On Monday, Health Minister Cameron Friesen announced on Monday that olanzapine is currently part of the medical staff's toolkit to launch the Substance Abuse and Addiction Awareness Week.
. We're giving paramedics to this supplementary tool, and we believe that this will not only help keep the addicts who exhibit signs of stress, symptoms of psychosis, or excessive agitation.
Olanzapine is an anti-psychotic drug that can be taken orally with disintegrating tablets. It helps to reduce the severity of symptoms such as agitation for meth users.
The health minister admitted that the drug was part of the meth plan in the province, but not the whole riddle.
Friesen said the government has already opened five pilot rapid access to addictive medicine clinics and increased bed capacity at some treatment facilities. He failed to explain whether to present a long-term strategy for the fight against methane in Manitoba, but the 2018 Virgo report received a report on his mental health and dependencies as a roadmap for the province.
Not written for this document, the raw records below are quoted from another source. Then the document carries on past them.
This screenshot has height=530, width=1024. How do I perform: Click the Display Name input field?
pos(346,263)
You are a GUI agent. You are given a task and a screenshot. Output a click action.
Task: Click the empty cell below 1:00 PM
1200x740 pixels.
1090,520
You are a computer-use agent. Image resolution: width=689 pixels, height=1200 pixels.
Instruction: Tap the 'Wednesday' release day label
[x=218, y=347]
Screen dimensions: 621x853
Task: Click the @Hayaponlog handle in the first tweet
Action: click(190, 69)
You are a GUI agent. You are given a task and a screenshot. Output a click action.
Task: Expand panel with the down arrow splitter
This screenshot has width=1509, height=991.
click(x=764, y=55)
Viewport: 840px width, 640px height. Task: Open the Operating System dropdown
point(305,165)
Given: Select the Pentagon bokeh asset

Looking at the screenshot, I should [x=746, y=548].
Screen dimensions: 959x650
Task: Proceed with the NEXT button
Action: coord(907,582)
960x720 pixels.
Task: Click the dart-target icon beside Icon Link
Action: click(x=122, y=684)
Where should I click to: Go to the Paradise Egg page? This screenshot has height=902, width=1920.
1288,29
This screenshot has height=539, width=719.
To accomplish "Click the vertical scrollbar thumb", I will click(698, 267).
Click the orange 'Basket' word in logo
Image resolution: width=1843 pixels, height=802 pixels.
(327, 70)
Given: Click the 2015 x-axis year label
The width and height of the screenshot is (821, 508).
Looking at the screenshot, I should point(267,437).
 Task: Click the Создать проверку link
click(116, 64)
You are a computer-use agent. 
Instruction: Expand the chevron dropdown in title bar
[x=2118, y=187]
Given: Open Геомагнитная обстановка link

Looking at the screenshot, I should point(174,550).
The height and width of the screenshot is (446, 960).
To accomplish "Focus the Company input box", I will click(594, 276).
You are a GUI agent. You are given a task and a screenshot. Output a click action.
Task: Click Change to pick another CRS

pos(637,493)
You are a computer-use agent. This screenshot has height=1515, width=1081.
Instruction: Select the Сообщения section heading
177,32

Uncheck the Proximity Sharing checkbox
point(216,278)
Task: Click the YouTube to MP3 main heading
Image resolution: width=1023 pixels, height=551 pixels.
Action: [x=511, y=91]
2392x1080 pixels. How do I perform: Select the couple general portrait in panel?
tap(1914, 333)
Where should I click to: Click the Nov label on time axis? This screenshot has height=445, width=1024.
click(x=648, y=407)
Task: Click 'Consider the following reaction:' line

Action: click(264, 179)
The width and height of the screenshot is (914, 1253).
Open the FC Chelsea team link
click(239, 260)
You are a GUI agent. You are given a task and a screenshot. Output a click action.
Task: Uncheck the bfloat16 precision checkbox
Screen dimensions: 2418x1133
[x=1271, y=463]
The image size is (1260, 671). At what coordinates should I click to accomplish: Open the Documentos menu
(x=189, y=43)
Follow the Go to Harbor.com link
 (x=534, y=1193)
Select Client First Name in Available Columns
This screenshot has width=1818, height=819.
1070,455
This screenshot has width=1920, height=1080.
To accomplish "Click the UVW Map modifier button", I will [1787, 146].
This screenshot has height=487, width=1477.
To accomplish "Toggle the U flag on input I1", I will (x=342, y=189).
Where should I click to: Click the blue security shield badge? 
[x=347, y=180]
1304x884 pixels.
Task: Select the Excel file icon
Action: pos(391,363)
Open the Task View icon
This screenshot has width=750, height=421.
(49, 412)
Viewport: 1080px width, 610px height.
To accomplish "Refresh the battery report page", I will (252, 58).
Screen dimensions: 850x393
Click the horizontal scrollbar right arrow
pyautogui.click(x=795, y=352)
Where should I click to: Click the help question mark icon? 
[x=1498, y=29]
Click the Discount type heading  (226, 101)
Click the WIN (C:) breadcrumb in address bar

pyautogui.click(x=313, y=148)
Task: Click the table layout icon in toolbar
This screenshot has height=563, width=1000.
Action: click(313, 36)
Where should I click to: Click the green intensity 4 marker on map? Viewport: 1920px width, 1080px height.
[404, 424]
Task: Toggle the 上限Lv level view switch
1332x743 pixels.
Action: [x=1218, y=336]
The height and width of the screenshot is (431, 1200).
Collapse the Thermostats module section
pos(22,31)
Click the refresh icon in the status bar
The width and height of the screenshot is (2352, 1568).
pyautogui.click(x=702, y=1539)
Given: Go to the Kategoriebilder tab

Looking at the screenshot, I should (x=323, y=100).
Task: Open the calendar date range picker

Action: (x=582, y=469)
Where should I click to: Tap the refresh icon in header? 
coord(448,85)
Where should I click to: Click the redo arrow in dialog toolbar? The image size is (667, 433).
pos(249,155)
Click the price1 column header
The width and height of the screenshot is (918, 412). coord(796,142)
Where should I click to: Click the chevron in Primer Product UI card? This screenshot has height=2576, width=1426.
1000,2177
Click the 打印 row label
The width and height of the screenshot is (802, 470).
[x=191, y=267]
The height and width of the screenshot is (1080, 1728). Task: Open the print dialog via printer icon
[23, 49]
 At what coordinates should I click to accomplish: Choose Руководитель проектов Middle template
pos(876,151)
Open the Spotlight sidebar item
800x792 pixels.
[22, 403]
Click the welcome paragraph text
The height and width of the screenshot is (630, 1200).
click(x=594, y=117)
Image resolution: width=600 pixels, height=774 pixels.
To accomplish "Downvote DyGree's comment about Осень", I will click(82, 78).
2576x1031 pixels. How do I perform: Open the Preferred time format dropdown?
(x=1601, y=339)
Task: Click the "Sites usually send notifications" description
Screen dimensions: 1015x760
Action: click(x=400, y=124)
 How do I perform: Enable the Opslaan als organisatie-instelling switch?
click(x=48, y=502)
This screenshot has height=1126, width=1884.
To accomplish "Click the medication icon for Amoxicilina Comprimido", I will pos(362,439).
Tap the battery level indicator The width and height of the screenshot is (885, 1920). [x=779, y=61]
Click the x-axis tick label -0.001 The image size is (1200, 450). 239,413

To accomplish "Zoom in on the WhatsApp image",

"Manitobans believe that the government will continue to respond, that we will continue to create additional announcements when we receive this report, and that we display what we have to do and the same flexibility and innovation. We respond," he said. "We don't do everything we have to do yet, and we're totally involved in this."
The medical director of the Manitoba Addiction Foundation. Ginette Poulin welcomed the inclusion of olanzapine in the paramedics' arsenal. He also pointed out that there is more work to be done to curb the meth crisis.
Lin Because this is a very violent crisis, it is difficult: we react rather than proactively, and it's hard to keep up with what I call the ‘drug” of the day, çok says Poulin.
"So we were dealing with the opioid crisis and we were trying to find ways to manage it more effectively, and then we had the crystal metherin rise yükseliş We're trying to look at other jurisdictions, and unfortunately there's no crystal meth, no magic antidote, or no pills that dissolve them all."
NDP health critic Andrew Swan said the state government was "at the highest level in providing information about marijuana," but public education was delaying on meth.
. This is a trial measure.
Jessica Botelho-Urbanski covers the Manitoba Legislative Council for the Winnipeg Free Press.